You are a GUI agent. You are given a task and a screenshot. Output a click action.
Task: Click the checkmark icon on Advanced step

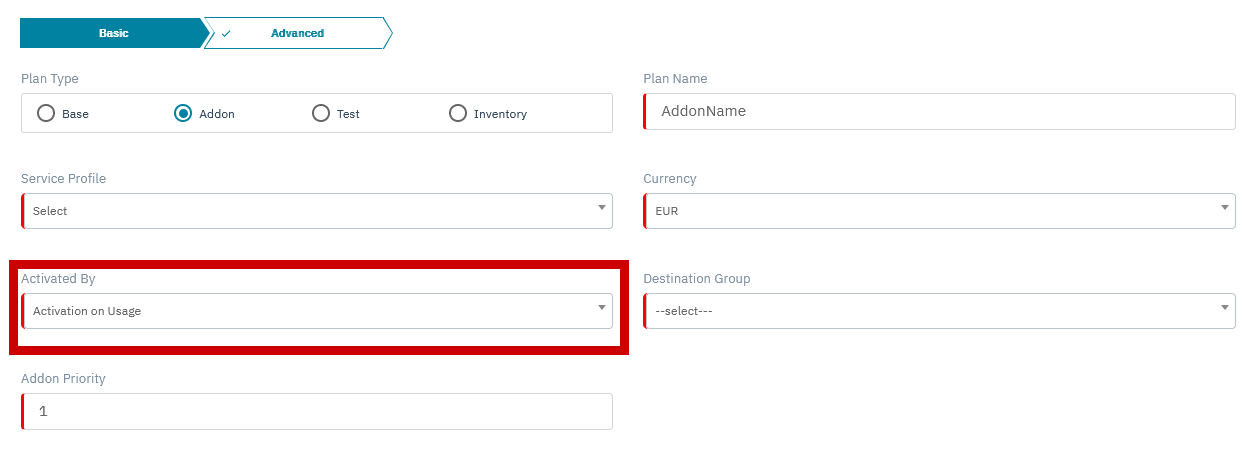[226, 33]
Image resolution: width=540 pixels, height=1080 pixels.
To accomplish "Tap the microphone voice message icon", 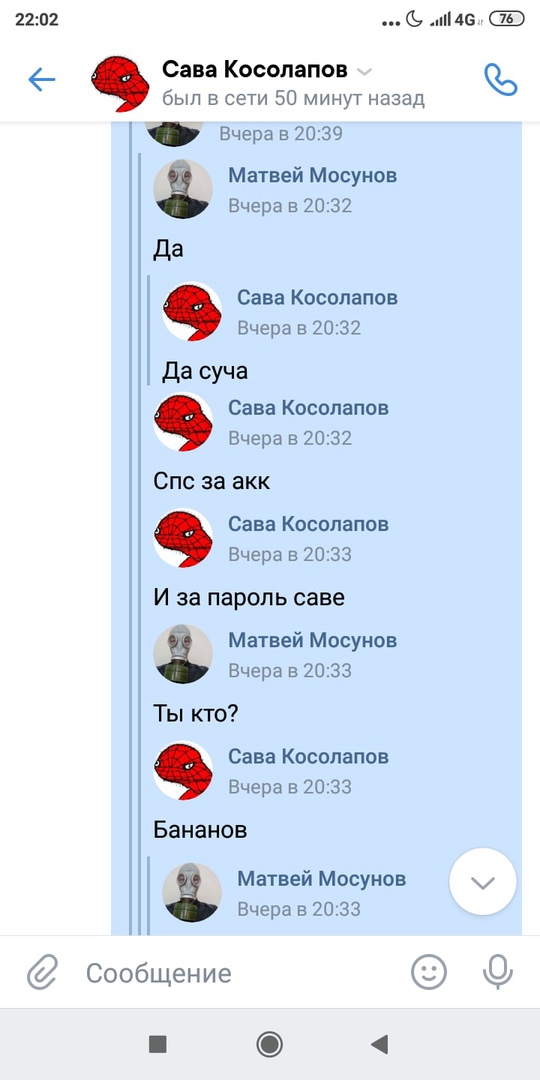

────────────────────

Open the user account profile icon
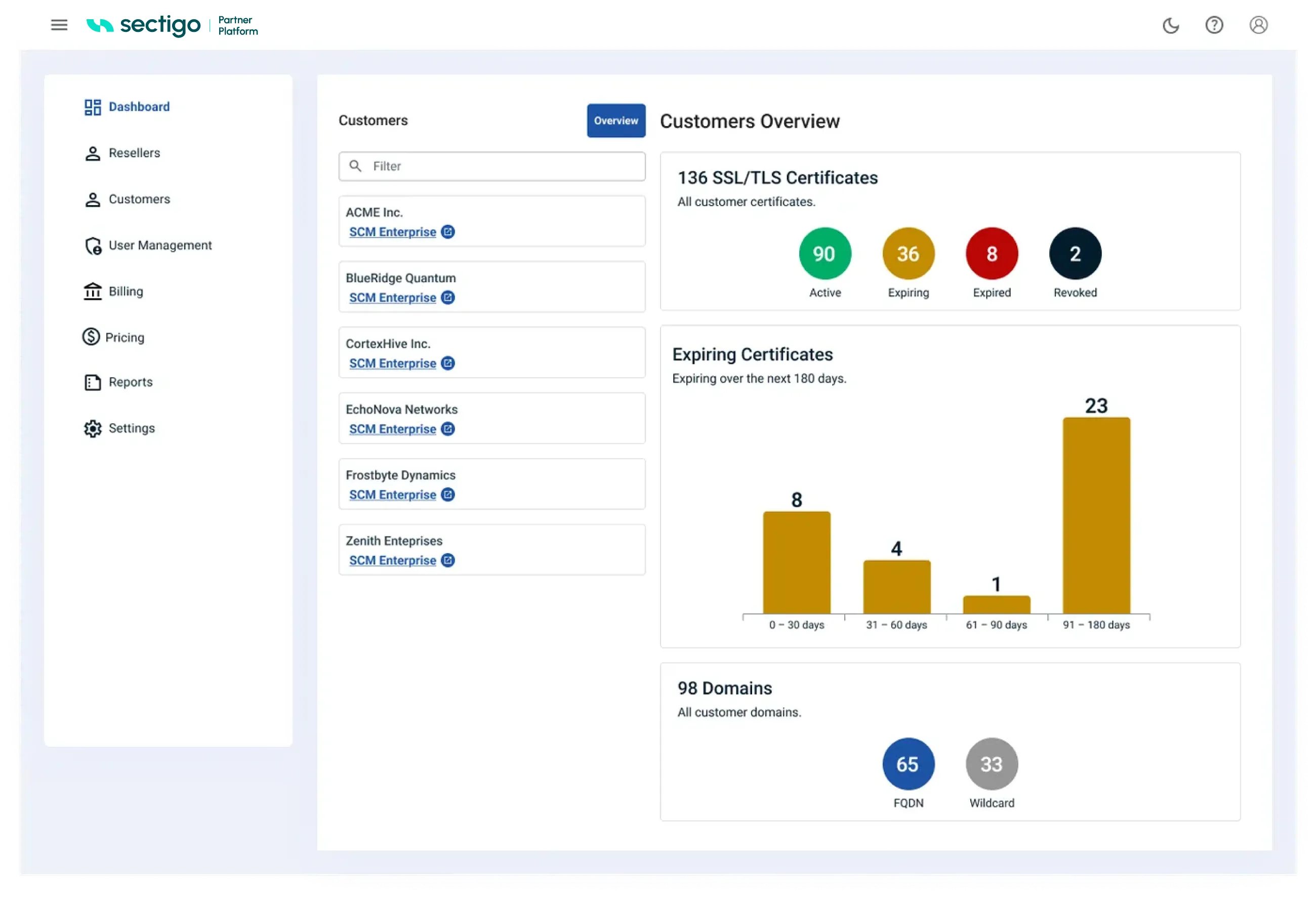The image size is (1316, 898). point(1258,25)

────────────────────

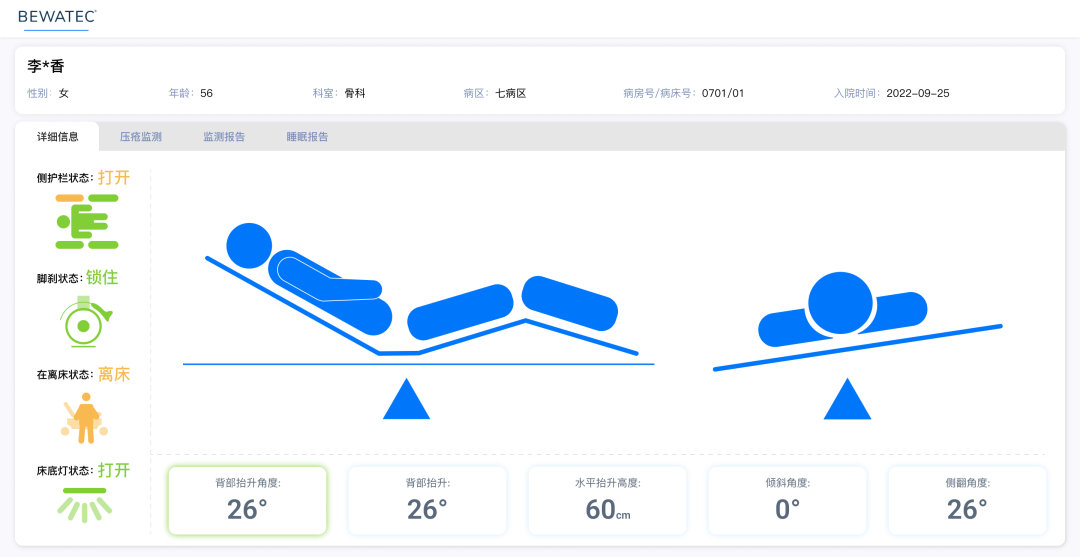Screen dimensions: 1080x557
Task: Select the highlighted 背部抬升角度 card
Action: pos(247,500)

────────────────────

Turn everything in the data from the line with "Screen dimensions: 1080x557" down to the line with "Action: pos(247,500)" into a JSON list of strings, one string per line and no blank lines. Leave the pictures out.

[
  "Screen dimensions: 1080x557",
  "Task: Select the highlighted 背部抬升角度 card",
  "Action: pos(247,500)"
]